Oggi sono diventati molti i giornali e i giornalisti che giustamente si preoccupano per la drammatica denatalità italiana: ci stiamo allegramente e baldanzosamente estinguendo ed è abbastanza divertente leggere le ricette che vengono proposte per invertire la tendenza.
Peccato che quei giornali siano gli stessi che da decenni attaccano sistematicamente e ferocemente il luogo dove la vita nasce e può essere custodita fino all’indipendenza: la famiglia.
E con quella attaccano una sessualità integrale (cioè non solo genitale) e fondata sulle relazioni profonde e vere, attaccano la responsabilità, l’identità sessuata come caratteristica ricevuta alla nascita e non autodeterminata (non decidi tu di che sesso sei).
Attaccano il maschile in generale, promuovendo una femminilità aggressiva e snaturata; gli stessi che si sforzano con ogni mezzo di convincere le donne a non farsi fregare dalla maternità, a rimandarla più possibile, a pretendere asili nido sempre e comunque, e possibilmente dal terzo mese (quando i neonati prendono solo il latte della mamma), salvo poi raccontare con toni melensi e struggenti la sofferenza delle donne che non riescono ad avere figli perché ci pensano troppo tardi.
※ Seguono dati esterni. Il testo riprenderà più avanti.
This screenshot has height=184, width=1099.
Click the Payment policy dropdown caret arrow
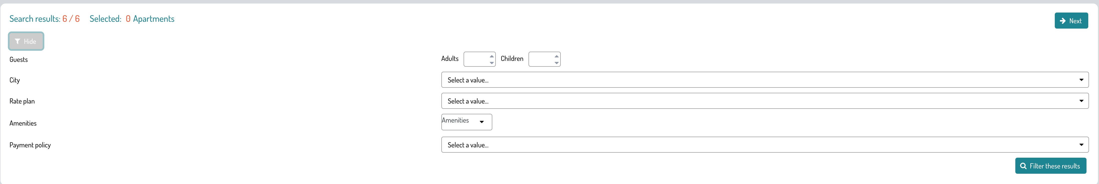coord(1081,145)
E peccato anche, che quegli stessi giornali che blaterano di diritto all’aborto messo in pericolo, come se esistesse in Italia una sola donna che dal ’78 a oggi sia stata privata di questo “diritto”, non si rendano conto di quante vite nascenti sono state eliminate, per non contare le ragazzine che grazie a Speranza possono andare in farmacia dopo un rapporto sessuale, a prendersi una bomba di veleno e uccidere il loro figlio senza la prescrizione richiesta invece per l’antibiotico, e senza che i genitori neppure sappiano che un loro nipotino sta morendo.
Questi media che si interrogano sulla denatalità fanno davvero ridere, perché sono loro che da decenni contribuiscono a costruire la cultura che ha prodotto questa desolazione.
Non basta, è meglio che niente, ma non basta! Proporre assegni e piccole misure, come cerottini da mettere su uno squarcio che ci sta dissanguando, e che ci porterà presto a morte certa.
Il cambiamento che ci è chiesto è una conversione epocale dello sguardo e della ragione. Una conversione innanzitutto alla realtà: siamo maschio o femmina, la sessualità ha alcune caratteristiche che non puoi cambiare (non puoi fare figli per tutta la vita, per esempio, ma solo per un periodo relativamente breve; se provi a manipolare la fertilità ti può andare bene, ma anche no; di sicuro non va bene a tutti quei bambini che vengono concepiti e non fatti nascere (uccisi o lasciati nei frigo).
Consentitemi una riflessione molto semplice da “ragioniere” (che vuol dire uno che usa la testa tutte le volte che serve).
Cari giovani tra i venti e i quaranta anni, se voi non fate figli adesso che siete nelle condizioni di farlo, per qualsiasi vostro motivo del quale non voglio discutere, ma solo esaminarne gli effetti nel tempo, ripeto se non fate figli oggi, fra 20-30-40- anni quando andrete in pensione chi ci sarà al mondo a lavorare per pagare le vostre pensione, le cure mediche che vi saranno indispensabili, ecc?
Pensateci! Qui non c’entrano né la religione né l’ideologia, c’entra il semplice buon senso e, per la stampa, un pizzico di onestà intellettuale.